[Work request] The output must be the data, printed exactly as written.

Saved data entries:
***

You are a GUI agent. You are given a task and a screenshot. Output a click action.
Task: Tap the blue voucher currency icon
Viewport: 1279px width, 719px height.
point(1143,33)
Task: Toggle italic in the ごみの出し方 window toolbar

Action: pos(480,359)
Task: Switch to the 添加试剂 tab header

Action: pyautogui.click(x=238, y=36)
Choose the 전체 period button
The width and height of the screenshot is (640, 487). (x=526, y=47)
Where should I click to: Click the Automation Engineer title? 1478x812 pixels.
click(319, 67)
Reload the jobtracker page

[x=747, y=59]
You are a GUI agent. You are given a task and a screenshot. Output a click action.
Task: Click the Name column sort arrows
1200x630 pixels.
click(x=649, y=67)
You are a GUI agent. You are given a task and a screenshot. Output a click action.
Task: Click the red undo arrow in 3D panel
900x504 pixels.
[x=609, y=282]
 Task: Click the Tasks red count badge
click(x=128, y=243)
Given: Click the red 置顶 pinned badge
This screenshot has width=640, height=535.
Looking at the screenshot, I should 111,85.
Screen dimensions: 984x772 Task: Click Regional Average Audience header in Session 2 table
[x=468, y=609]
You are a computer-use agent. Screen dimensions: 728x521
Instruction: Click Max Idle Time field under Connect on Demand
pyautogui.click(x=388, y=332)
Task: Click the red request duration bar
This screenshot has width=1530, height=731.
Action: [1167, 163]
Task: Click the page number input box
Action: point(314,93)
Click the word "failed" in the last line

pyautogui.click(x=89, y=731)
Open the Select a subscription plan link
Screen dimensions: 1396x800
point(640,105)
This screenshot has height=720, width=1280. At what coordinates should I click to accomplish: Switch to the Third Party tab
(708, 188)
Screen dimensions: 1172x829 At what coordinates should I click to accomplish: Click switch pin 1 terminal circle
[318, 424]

***

[Expected output]
You are a GUI agent. You are given a task and a screenshot. Output a click action.
Task: Tap the blue voucher currency icon
Viewport: 1279px width, 719px height.
point(1143,33)
Task: Toggle italic in the ごみの出し方 window toolbar

Action: pos(480,359)
Task: Switch to the 添加试剂 tab header

Action: pyautogui.click(x=238, y=36)
Choose the 전체 period button
The width and height of the screenshot is (640, 487). (x=526, y=47)
Where should I click to: Click the Automation Engineer title? 1478x812 pixels.
click(319, 67)
Reload the jobtracker page

[x=747, y=59]
You are a GUI agent. You are given a task and a screenshot. Output a click action.
Task: Click the Name column sort arrows
1200x630 pixels.
click(x=649, y=67)
You are a GUI agent. You are given a task and a screenshot. Output a click action.
Task: Click the red undo arrow in 3D panel
900x504 pixels.
[x=609, y=282]
 Task: Click the Tasks red count badge
click(x=128, y=243)
Given: Click the red 置顶 pinned badge
This screenshot has width=640, height=535.
Looking at the screenshot, I should 111,85.
Screen dimensions: 984x772 Task: Click Regional Average Audience header in Session 2 table
[x=468, y=609]
You are a computer-use agent. Screen dimensions: 728x521
Instruction: Click Max Idle Time field under Connect on Demand
pyautogui.click(x=388, y=332)
Task: Click the red request duration bar
This screenshot has width=1530, height=731.
Action: [1167, 163]
Task: Click the page number input box
Action: point(314,93)
Click the word "failed" in the last line

pyautogui.click(x=89, y=731)
Open the Select a subscription plan link
Screen dimensions: 1396x800
point(640,105)
This screenshot has height=720, width=1280. At what coordinates should I click to accomplish: Switch to the Third Party tab
(708, 188)
Screen dimensions: 1172x829 At what coordinates should I click to accomplish: Click switch pin 1 terminal circle
[318, 424]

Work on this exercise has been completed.